**EXTRACTED ENTRIES**
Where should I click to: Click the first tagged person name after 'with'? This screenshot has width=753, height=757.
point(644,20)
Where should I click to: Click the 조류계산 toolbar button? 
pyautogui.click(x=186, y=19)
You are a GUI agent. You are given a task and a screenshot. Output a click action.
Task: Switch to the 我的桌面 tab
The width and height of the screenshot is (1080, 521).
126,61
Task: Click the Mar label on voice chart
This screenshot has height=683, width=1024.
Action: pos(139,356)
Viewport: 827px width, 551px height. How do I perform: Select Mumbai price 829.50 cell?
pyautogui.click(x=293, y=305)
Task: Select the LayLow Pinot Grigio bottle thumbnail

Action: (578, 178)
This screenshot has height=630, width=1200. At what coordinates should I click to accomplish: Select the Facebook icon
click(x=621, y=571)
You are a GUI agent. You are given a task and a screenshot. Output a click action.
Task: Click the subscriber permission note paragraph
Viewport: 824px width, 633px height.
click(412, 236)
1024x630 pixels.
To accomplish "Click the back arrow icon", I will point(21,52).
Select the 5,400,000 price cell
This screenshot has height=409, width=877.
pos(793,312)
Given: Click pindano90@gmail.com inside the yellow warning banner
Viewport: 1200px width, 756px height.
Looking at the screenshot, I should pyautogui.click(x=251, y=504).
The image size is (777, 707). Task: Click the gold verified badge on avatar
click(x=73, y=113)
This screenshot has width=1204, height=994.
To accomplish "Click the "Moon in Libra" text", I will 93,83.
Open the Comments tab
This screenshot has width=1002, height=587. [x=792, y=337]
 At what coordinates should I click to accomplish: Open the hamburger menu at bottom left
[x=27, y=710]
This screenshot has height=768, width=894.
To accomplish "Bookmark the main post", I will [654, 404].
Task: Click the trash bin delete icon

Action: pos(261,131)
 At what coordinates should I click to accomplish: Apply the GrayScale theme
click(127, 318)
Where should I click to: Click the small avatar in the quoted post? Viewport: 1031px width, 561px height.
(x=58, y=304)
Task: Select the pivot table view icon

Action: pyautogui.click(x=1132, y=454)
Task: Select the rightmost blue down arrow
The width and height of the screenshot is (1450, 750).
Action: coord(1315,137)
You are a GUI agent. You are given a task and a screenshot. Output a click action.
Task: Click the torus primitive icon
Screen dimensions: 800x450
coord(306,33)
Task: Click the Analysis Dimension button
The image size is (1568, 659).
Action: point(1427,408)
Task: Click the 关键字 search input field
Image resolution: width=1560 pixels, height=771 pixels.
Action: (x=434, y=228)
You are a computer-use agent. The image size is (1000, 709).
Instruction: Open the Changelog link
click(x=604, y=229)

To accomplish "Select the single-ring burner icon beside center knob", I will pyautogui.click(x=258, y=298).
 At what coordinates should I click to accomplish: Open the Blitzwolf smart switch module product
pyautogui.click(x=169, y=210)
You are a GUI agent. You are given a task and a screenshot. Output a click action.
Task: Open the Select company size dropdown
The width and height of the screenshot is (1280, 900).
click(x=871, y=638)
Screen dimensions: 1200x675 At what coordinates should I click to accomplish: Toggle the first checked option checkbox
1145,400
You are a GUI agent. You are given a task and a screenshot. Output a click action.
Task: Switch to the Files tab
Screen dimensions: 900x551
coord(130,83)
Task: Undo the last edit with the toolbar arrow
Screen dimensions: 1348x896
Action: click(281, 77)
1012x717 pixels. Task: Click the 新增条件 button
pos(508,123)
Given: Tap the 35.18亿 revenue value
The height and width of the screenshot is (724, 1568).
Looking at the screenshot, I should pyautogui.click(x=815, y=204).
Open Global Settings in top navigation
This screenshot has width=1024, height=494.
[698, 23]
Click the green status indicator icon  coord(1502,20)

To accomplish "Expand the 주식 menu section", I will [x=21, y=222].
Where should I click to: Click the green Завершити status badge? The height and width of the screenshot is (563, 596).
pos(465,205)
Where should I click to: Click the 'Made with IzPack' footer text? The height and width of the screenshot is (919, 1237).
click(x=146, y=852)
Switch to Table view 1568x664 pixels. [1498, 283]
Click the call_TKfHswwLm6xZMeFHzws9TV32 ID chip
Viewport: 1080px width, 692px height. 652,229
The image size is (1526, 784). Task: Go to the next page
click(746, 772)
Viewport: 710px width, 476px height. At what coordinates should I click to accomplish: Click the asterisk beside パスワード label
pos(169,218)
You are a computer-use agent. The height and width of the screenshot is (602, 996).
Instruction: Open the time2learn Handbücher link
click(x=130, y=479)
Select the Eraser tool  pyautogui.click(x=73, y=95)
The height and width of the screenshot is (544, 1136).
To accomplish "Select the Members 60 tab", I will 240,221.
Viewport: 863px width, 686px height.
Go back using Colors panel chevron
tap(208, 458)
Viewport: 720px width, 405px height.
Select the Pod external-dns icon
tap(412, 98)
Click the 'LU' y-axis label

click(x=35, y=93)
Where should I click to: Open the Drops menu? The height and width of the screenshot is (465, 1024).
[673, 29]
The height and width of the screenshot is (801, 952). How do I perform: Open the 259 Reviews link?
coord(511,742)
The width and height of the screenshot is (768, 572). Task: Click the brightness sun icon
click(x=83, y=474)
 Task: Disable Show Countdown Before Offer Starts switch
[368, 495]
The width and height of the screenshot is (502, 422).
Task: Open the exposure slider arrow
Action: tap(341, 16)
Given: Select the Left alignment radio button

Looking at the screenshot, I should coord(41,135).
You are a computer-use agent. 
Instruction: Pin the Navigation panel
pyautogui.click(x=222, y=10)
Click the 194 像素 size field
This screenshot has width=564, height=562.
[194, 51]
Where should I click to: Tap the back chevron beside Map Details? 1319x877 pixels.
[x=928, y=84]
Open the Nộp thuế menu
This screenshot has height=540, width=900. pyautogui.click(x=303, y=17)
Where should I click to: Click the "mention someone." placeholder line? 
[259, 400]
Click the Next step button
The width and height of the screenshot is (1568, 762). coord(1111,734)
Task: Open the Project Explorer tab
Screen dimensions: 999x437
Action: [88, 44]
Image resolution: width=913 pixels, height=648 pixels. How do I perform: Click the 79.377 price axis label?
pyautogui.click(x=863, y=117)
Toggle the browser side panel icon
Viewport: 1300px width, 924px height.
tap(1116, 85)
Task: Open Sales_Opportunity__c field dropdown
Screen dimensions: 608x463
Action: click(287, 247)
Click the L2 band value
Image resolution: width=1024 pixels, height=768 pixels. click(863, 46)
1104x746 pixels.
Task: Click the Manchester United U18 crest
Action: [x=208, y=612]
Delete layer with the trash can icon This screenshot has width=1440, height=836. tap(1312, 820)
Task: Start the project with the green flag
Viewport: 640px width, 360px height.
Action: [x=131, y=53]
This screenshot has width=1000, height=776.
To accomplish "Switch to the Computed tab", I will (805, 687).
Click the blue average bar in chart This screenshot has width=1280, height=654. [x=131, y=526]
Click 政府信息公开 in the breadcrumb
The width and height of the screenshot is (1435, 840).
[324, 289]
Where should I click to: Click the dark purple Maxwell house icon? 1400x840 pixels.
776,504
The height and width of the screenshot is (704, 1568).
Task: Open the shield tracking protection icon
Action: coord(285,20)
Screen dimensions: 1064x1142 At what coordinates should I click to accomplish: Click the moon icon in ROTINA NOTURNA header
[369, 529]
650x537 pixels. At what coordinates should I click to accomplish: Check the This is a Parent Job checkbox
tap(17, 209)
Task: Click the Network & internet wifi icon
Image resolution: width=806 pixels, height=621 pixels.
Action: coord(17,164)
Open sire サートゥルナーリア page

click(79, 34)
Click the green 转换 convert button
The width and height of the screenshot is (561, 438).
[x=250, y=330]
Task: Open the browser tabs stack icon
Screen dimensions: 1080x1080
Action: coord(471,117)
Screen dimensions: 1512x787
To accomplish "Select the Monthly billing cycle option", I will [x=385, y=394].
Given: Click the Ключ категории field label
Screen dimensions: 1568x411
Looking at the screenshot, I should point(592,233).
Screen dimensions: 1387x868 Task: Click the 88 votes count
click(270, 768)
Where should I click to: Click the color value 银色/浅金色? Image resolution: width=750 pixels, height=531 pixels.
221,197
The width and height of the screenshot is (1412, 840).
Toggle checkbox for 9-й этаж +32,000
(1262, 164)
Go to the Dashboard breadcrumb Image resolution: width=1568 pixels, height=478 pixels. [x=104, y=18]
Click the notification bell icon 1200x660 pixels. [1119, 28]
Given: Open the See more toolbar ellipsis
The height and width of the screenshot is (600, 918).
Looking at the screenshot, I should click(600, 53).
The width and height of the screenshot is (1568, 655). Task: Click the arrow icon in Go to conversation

**HOW TO COMPLETE THIS TASK**
Copy out the line holding "Screen dimensions: 1064x1142". Then copy every later line of the data, unchanged, through the last one.

**ANSWER BELOW**
Screen dimensions: 1064x1142 At what coordinates should I click to accomplish: Click the moon icon in ROTINA NOTURNA header
[369, 529]
650x537 pixels. At what coordinates should I click to accomplish: Check the This is a Parent Job checkbox
tap(17, 209)
Task: Click the Network & internet wifi icon
Image resolution: width=806 pixels, height=621 pixels.
Action: coord(17,164)
Open sire サートゥルナーリア page

click(79, 34)
Click the green 转换 convert button
The width and height of the screenshot is (561, 438).
[x=250, y=330]
Task: Open the browser tabs stack icon
Screen dimensions: 1080x1080
Action: coord(471,117)
Screen dimensions: 1512x787
To accomplish "Select the Monthly billing cycle option", I will [x=385, y=394].
Given: Click the Ключ категории field label
Screen dimensions: 1568x411
Looking at the screenshot, I should point(592,233).
Screen dimensions: 1387x868 Task: Click the 88 votes count
click(270, 768)
Where should I click to: Click the color value 银色/浅金色? Image resolution: width=750 pixels, height=531 pixels.
221,197
The width and height of the screenshot is (1412, 840).
Toggle checkbox for 9-й этаж +32,000
(1262, 164)
Go to the Dashboard breadcrumb Image resolution: width=1568 pixels, height=478 pixels. [x=104, y=18]
Click the notification bell icon 1200x660 pixels. [1119, 28]
Given: Open the See more toolbar ellipsis
The height and width of the screenshot is (600, 918).
Looking at the screenshot, I should click(600, 53).
The width and height of the screenshot is (1568, 655). Task: Click the arrow icon in Go to conversation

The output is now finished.